▶ [TASK DETAILS]:
With nothing left out, repeat every entry exactly.

(Pixel coordinate grounding data)
^^^^^^^^
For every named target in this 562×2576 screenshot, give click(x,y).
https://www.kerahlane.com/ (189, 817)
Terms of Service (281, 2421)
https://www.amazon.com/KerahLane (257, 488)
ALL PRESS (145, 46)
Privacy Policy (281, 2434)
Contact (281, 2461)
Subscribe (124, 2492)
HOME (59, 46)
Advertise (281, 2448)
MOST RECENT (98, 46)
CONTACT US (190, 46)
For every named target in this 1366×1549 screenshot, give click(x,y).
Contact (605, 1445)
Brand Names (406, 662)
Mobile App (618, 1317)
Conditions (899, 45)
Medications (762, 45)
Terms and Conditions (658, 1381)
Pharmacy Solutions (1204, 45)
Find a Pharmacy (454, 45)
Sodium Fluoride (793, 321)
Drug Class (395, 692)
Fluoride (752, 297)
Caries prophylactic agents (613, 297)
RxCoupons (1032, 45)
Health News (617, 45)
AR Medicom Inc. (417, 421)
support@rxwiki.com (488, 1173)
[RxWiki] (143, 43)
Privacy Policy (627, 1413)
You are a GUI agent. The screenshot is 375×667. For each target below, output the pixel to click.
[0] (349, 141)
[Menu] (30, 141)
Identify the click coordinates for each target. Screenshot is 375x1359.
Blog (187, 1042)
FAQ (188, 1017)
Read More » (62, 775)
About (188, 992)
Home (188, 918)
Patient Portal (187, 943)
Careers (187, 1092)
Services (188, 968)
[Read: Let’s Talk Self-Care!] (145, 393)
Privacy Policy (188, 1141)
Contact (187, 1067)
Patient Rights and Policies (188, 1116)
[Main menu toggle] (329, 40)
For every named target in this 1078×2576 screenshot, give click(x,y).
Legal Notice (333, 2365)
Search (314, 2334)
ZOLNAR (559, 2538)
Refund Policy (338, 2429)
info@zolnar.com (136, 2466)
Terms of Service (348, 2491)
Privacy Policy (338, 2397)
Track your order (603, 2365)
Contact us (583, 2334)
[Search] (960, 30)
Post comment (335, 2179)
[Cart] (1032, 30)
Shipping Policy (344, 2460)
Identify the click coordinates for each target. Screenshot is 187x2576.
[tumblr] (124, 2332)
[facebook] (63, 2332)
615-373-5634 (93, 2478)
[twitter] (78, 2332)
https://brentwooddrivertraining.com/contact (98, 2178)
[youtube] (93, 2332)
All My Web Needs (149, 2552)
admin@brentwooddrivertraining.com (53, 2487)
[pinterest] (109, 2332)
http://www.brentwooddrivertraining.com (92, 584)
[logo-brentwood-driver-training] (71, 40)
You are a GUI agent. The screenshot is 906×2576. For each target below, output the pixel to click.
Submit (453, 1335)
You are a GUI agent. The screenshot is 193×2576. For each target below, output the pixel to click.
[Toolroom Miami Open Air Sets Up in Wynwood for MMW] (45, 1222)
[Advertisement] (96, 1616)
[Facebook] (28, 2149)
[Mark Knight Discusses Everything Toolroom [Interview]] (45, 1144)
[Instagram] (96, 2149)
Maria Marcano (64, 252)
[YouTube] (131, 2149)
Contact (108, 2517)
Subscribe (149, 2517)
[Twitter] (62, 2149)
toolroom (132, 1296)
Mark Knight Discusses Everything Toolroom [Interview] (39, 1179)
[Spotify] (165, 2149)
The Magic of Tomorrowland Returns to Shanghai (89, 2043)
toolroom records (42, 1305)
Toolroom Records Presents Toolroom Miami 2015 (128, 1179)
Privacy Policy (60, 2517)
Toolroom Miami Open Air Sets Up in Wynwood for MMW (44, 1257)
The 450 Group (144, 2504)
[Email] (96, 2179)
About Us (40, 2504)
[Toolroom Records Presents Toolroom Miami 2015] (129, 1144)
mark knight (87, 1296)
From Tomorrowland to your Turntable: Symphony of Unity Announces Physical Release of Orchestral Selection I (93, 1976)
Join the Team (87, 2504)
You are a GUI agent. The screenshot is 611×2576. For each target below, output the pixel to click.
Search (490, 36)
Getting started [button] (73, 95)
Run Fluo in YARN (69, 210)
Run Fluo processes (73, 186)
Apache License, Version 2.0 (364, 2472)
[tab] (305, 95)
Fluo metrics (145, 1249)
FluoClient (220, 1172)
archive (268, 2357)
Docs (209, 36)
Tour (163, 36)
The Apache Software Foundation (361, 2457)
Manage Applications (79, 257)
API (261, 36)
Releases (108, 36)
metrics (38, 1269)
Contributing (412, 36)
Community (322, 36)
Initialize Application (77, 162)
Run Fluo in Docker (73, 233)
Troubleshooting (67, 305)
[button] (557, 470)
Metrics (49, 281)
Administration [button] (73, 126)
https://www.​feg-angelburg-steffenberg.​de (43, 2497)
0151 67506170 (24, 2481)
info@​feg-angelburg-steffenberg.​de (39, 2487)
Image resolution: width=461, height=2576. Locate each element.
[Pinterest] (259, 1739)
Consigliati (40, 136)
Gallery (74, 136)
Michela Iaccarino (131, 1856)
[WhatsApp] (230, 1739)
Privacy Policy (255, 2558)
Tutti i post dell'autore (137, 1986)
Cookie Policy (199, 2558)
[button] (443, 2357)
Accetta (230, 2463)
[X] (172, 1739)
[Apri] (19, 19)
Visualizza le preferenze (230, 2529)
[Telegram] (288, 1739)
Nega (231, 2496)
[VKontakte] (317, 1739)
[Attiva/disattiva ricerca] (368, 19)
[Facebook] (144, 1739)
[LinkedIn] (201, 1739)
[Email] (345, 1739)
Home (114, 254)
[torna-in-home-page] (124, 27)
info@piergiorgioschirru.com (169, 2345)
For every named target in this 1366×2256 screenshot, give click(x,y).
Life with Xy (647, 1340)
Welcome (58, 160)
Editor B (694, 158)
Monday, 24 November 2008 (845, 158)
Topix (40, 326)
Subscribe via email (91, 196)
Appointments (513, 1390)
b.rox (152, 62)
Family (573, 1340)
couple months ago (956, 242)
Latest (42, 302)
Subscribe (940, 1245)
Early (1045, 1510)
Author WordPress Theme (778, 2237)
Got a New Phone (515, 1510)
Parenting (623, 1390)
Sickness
^^^^^^^^
▶ [FINISHED TASK]:
For every named target in this 562×2576 screenshot, give click(x,y).
https://www.kerahlane.com/ (189, 817)
Terms of Service (281, 2421)
https://www.amazon.com/KerahLane (257, 488)
ALL PRESS (145, 46)
Privacy Policy (281, 2434)
Contact (281, 2461)
Subscribe (124, 2492)
HOME (59, 46)
Advertise (281, 2448)
MOST RECENT (98, 46)
CONTACT US (190, 46)
For every named target in this 1366×1549 screenshot, give click(x,y).
Contact (605, 1445)
Brand Names (406, 662)
Mobile App (618, 1317)
Conditions (899, 45)
Medications (762, 45)
Terms and Conditions (658, 1381)
Pharmacy Solutions (1204, 45)
Find a Pharmacy (454, 45)
Sodium Fluoride (793, 321)
Drug Class (395, 692)
Fluoride (752, 297)
Caries prophylactic agents (613, 297)
RxCoupons (1032, 45)
Health News (617, 45)
AR Medicom Inc. (417, 421)
support@rxwiki.com (488, 1173)
[RxWiki] (143, 43)
Privacy Policy (627, 1413)
You are a GUI agent. The screenshot is 375×667. For each target below, output the pixel to click.
[0] (349, 141)
[Menu] (30, 141)
Identify the click coordinates for each target. Screenshot is 375x1359.
Blog (187, 1042)
FAQ (188, 1017)
Read More » (62, 775)
About (188, 992)
Home (188, 918)
Patient Portal (187, 943)
Careers (187, 1092)
Services (188, 968)
[Read: Let’s Talk Self-Care!] (145, 393)
Privacy Policy (188, 1141)
Contact (187, 1067)
Patient Rights and Policies (188, 1116)
[Main menu toggle] (329, 40)
For every named target in this 1078×2576 screenshot, give click(x,y).
Legal Notice (333, 2365)
Search (314, 2334)
ZOLNAR (559, 2538)
Refund Policy (338, 2429)
info@zolnar.com (136, 2466)
Terms of Service (348, 2491)
Privacy Policy (338, 2397)
Track your order (603, 2365)
Contact us (583, 2334)
[Search] (960, 30)
Post comment (335, 2179)
[Cart] (1032, 30)
Shipping Policy (344, 2460)
Identify the click coordinates for each target. Screenshot is 187x2576.
[tumblr] (124, 2332)
[facebook] (63, 2332)
615-373-5634 (93, 2478)
[twitter] (78, 2332)
https://brentwooddrivertraining.com/contact (98, 2178)
[youtube] (93, 2332)
All My Web Needs (149, 2552)
admin@brentwooddrivertraining.com (53, 2487)
[pinterest] (109, 2332)
http://www.brentwooddrivertraining.com (92, 584)
[logo-brentwood-driver-training] (71, 40)
You are a GUI agent. The screenshot is 906×2576. For each target below, output the pixel to click.
Submit (453, 1335)
You are a GUI agent. The screenshot is 193×2576. For each target below, output the pixel to click.
[Toolroom Miami Open Air Sets Up in Wynwood for MMW] (45, 1222)
[Advertisement] (96, 1616)
[Facebook] (28, 2149)
[Mark Knight Discusses Everything Toolroom [Interview]] (45, 1144)
[Instagram] (96, 2149)
Maria Marcano (64, 252)
[YouTube] (131, 2149)
Contact (108, 2517)
Subscribe (149, 2517)
[Twitter] (62, 2149)
toolroom (132, 1296)
Mark Knight Discusses Everything Toolroom [Interview] (39, 1179)
[Spotify] (165, 2149)
The Magic of Tomorrowland Returns to Shanghai (89, 2043)
toolroom records (42, 1305)
Toolroom Records Presents Toolroom Miami 2015 (128, 1179)
Privacy Policy (60, 2517)
Toolroom Miami Open Air Sets Up in Wynwood for MMW (44, 1257)
The 450 Group (144, 2504)
[Email] (96, 2179)
About Us (40, 2504)
[Toolroom Records Presents Toolroom Miami 2015] (129, 1144)
mark knight (87, 1296)
From Tomorrowland to your Turntable: Symphony of Unity Announces Physical Release of Orchestral Selection I (93, 1976)
Join the Team (87, 2504)
You are a GUI agent. The screenshot is 611×2576. For each target below, output the pixel to click.
Search (490, 36)
Getting started [button] (73, 95)
Run Fluo in YARN (69, 210)
Run Fluo processes (73, 186)
Apache License, Version 2.0 (364, 2472)
[tab] (305, 95)
Fluo metrics (145, 1249)
FluoClient (220, 1172)
archive (268, 2357)
Docs (209, 36)
Tour (163, 36)
The Apache Software Foundation (361, 2457)
Manage Applications (79, 257)
API (261, 36)
Releases (108, 36)
metrics (38, 1269)
Contributing (412, 36)
Community (322, 36)
Initialize Application (77, 162)
Run Fluo in Docker (73, 233)
Troubleshooting (67, 305)
[button] (557, 470)
Metrics (49, 281)
Administration [button] (73, 126)
https://www.​feg-angelburg-steffenberg.​de (43, 2497)
0151 67506170 (24, 2481)
info@​feg-angelburg-steffenberg.​de (39, 2487)
Image resolution: width=461, height=2576. Locate each element.
[Pinterest] (259, 1739)
Consigliati (40, 136)
Gallery (74, 136)
Michela Iaccarino (131, 1856)
[WhatsApp] (230, 1739)
Privacy Policy (255, 2558)
Tutti i post dell'autore (137, 1986)
Cookie Policy (199, 2558)
[button] (443, 2357)
Accetta (230, 2463)
[X] (172, 1739)
[Apri] (19, 19)
Visualizza le preferenze (230, 2529)
[Telegram] (288, 1739)
Nega (231, 2496)
[VKontakte] (317, 1739)
[Attiva/disattiva ricerca] (368, 19)
[Facebook] (144, 1739)
[LinkedIn] (201, 1739)
[Email] (345, 1739)
Home (114, 254)
[torna-in-home-page] (124, 27)
info@piergiorgioschirru.com (169, 2345)
For every named target in this 1366×2256 screenshot, give click(x,y).
Life with Xy (647, 1340)
Welcome (58, 160)
Editor B (694, 158)
Monday, 24 November 2008 (845, 158)
Topix (40, 326)
Subscribe via email (91, 196)
Appointments (513, 1390)
b.rox (152, 62)
Family (573, 1340)
couple months ago (956, 242)
Latest (42, 302)
Subscribe (940, 1245)
Early (1045, 1510)
Author WordPress Theme (778, 2237)
Got a New Phone (515, 1510)
Parenting (623, 1390)
Sickness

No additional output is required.